--- Passage fourni ---
Sans insister autrement sur leurs origines, je constate que l’espèce d’ébullition purement locale et toute de surface par laquelle s’était traduit le mécontentement des indigènes dont la famille n’avait pas encore reçu l’allocation promise fut interprétée comme le prélude d’une révolte générale des indigènes. ! Que dis-je, le prélude ? La révolte elle-même fut annoncée comme un fait acquis ; on en parlait entre soi, mystérieusement, comme aussi du massacre des colons prédit pour le jour du grand Baïram. On avait vu des aéroplanes suspects lancer sur le pays des banderoles de papier blanc ; c’était là le signal du soulèvement ; ce signal était donné par la Turquie. Est-il nécessaire d’ajouter qu’en tous ces récits, rien n’était vrai, que tout y était de pure invention, et qu’il n’en reste rien aujourd’hui, si ce n’est la preuve certaine de la sincérité du loyalisme des indigènes dont, au surplus, ceux qui sont sur le front rendent chaque jour héroïquement témoignage.
--- Données extraites ---
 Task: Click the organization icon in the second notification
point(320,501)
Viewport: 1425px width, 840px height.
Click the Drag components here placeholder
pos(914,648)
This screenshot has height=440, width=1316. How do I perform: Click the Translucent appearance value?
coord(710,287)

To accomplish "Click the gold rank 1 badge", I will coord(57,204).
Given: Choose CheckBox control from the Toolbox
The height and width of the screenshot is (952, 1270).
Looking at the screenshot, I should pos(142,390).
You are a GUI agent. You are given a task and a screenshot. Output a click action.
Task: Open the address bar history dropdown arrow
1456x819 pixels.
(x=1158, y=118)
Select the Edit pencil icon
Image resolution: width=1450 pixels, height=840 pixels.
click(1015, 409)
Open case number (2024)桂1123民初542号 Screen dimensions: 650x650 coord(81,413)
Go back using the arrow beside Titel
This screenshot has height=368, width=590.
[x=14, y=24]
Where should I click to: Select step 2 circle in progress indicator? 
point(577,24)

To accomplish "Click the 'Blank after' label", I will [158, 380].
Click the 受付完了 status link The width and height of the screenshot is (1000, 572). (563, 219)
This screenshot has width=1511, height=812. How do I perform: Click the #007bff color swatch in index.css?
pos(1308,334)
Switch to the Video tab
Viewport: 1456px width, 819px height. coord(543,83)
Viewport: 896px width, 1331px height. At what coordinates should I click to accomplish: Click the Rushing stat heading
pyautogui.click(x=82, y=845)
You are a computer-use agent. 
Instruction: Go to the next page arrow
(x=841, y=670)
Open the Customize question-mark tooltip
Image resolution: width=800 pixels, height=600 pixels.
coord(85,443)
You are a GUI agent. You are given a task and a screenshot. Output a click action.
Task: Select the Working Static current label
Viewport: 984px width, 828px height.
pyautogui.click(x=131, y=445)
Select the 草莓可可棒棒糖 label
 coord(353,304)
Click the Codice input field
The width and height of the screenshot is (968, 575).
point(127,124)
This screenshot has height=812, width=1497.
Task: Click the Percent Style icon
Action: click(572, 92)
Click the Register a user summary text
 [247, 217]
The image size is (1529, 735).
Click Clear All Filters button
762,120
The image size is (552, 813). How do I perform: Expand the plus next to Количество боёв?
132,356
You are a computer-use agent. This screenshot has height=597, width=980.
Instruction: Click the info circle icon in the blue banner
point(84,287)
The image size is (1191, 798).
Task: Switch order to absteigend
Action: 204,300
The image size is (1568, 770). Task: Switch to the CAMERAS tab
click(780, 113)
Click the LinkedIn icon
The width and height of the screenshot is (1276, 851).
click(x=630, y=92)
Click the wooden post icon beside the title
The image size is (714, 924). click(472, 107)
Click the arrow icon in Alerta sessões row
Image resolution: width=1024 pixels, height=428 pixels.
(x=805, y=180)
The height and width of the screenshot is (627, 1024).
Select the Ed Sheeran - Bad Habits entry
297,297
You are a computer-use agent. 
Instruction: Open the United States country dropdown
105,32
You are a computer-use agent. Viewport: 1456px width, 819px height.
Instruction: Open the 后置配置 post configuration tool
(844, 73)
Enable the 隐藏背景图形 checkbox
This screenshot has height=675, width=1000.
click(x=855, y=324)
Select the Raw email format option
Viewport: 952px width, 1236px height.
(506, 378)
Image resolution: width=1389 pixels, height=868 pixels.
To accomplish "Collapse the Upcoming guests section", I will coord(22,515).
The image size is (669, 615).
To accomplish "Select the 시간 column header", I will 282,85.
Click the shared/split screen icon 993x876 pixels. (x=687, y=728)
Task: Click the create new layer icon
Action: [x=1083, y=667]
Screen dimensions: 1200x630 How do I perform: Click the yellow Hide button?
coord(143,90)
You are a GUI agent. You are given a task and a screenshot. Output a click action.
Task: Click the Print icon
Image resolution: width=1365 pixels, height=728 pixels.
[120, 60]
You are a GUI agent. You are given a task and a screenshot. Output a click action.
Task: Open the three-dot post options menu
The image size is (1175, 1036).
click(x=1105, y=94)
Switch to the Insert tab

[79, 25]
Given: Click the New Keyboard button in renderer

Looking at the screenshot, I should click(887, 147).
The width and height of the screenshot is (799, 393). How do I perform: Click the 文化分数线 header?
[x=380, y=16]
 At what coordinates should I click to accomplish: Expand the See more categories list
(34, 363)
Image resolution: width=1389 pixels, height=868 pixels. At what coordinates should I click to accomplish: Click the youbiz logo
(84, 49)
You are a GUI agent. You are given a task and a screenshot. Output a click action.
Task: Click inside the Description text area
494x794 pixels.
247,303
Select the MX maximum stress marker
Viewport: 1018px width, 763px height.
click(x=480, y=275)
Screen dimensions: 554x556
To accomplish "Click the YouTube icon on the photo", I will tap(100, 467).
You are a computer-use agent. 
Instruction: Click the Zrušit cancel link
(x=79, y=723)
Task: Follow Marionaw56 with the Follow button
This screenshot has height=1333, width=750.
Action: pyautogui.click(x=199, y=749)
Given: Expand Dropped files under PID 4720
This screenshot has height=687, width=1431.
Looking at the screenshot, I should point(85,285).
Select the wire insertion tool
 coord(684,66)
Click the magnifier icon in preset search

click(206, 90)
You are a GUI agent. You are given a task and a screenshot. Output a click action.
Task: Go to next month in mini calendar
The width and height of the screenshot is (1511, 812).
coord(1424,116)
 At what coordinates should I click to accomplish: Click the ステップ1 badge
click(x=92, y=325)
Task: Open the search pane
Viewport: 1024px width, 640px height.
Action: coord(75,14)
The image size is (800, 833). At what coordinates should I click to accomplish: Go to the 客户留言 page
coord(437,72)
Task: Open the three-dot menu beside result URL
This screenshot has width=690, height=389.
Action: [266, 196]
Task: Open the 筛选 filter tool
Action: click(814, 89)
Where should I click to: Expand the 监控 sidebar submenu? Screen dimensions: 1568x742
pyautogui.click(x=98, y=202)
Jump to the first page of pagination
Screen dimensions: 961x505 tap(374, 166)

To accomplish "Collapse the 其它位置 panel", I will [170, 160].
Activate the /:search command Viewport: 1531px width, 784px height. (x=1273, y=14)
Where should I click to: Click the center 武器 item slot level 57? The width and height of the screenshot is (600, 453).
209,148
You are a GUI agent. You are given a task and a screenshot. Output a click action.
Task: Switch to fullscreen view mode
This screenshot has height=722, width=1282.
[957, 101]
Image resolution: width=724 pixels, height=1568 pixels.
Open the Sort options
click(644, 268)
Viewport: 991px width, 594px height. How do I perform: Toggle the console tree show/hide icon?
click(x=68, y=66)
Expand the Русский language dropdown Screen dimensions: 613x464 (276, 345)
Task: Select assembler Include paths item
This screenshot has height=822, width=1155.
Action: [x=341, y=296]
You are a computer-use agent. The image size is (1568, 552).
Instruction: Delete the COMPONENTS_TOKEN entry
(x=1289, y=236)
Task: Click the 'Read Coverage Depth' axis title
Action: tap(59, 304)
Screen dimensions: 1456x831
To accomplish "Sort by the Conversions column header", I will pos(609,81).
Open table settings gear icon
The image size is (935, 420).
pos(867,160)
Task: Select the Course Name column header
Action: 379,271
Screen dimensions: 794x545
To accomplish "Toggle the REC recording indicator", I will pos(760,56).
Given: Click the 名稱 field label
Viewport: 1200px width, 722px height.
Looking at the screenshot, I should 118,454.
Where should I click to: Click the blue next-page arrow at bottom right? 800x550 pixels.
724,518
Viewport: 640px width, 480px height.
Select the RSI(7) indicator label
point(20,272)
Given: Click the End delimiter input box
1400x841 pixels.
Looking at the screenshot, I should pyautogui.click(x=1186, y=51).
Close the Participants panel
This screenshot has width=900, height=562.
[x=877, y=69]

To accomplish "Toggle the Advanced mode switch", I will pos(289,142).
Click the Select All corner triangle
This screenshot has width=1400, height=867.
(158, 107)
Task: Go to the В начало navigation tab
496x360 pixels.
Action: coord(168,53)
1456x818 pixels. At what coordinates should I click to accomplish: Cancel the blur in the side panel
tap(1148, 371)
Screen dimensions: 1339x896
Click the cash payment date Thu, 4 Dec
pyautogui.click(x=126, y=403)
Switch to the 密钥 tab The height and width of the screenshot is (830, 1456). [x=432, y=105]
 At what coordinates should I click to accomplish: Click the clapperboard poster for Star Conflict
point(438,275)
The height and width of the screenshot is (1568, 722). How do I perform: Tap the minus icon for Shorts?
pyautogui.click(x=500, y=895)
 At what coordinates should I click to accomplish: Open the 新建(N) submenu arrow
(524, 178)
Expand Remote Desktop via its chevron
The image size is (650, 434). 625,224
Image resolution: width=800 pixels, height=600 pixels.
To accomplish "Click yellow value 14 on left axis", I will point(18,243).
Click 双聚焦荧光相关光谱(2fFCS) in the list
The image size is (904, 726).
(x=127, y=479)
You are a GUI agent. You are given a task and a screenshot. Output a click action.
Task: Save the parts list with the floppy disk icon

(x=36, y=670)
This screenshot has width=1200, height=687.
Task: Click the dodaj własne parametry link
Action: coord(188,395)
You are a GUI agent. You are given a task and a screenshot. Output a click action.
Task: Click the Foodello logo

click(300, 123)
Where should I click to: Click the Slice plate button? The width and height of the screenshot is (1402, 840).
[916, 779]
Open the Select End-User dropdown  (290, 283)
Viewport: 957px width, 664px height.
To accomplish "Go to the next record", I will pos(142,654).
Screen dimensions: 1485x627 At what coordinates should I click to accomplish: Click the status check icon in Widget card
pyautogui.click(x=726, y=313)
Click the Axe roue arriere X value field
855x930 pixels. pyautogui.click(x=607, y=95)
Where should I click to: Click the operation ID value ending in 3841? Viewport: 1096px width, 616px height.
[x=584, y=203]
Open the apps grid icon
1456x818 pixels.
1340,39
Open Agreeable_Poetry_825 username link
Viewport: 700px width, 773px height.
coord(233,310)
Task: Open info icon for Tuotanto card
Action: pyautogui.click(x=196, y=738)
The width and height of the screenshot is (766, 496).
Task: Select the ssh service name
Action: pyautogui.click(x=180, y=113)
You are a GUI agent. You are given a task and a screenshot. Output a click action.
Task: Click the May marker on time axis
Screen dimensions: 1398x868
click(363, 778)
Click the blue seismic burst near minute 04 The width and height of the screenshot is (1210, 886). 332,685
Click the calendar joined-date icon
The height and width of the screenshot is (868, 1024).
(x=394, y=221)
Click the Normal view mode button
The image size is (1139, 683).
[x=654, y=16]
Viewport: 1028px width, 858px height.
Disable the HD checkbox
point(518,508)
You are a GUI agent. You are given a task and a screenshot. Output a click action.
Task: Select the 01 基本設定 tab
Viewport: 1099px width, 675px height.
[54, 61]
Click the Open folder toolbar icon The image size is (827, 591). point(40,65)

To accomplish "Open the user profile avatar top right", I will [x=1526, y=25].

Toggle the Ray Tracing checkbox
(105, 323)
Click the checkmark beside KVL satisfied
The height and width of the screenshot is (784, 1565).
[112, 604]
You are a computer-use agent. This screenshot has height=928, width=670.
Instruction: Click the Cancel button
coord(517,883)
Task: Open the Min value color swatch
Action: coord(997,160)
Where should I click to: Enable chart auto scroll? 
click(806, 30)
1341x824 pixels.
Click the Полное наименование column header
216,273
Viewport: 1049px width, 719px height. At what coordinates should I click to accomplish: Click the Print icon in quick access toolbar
---
Consigne: Selon le passage fourni, pour quel jour le massacre des colons était-il prédit ? Les enregistrements forment un matériau distinct du passage.

Résultat: Pour le jour du grand Baïram.